Since the computing power grows up, the time taken to crack a password is decreasing dramatically. So that everyone should have to evolve according to that by taking precautionary measures.

  1. Password entropy value should be increased by the users. (Using more complex passwords)
  2. Industries need to use modern hashing algorithms which have high computational time and cost.

Password entropy is the measurement of how random a password and how difficult a password to be cracked. This entropy is based on the set of characters used (Lowercase, Uppercase, Numbers and Symbols) and the length of the password.

The higher entropy passwords were harder to brute-force. Increasing the length of the password or increasing the type of characters being used will increase the password entropy value.

That is why users were expected to use strong password which were longer and more random by having all the types of above mentioned characters.

Generalized data on password cracking to give an understanding only.

Nowadays most industries using modern hashing algorithms such as Bcrypt, PBKDF2, and Argon2id. These hashing algorithms have high computational costs, which means that the time taken to hash a single password is comparatively higher than legacy hashing algorithms.

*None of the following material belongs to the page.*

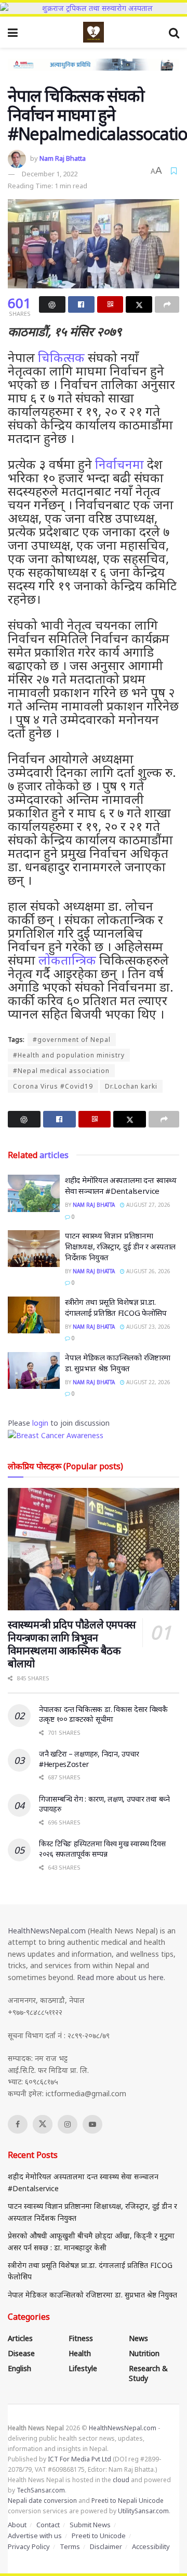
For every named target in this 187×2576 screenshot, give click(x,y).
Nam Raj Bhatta (62, 158)
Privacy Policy (29, 2546)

So, it increases the time takes to brute-force a password for an attacker (comparatively consumes more time and cost to crack a password). But the odd side of this is, it takes more time to authenticate the user. So, those modern hashing algorithms should have to be implemented to increase the security without much affecting the user experience.

In some circumstances, it is not possible to use modern hashing algorithms, usually due to the use of legacy language or environments. In that case, legacy hashing algorithms were used.

The most common legacy hashing algorithms which were used earlier are MD5, SHA-1, SHA-2 (SHA-256, SHA-512, etc). These hashing algorithms have low computational cost, which means the time taken to hash a single password is comparatively low when comparing with modern hashing algorithms. Even though user authentication happens real quick, the time taken to crack a password is also comparatively low. That is why it is not preferable in the modern era where computing power grows up.

Examples for popular compromised databases

  1. 5 million Google passwords leaked. (2014)

Be aware that your passwords should be changed once in 3 months at least.

2. 170 million LinkedIn credentials were leaked. (2012)

Top 20 passwords of LinkedIn users in 2012 (Source:- Leaked Source)

LinkedIn passwords frequency in 2012

So, you should be aware when choosing your passwords. Beware, you are being watched.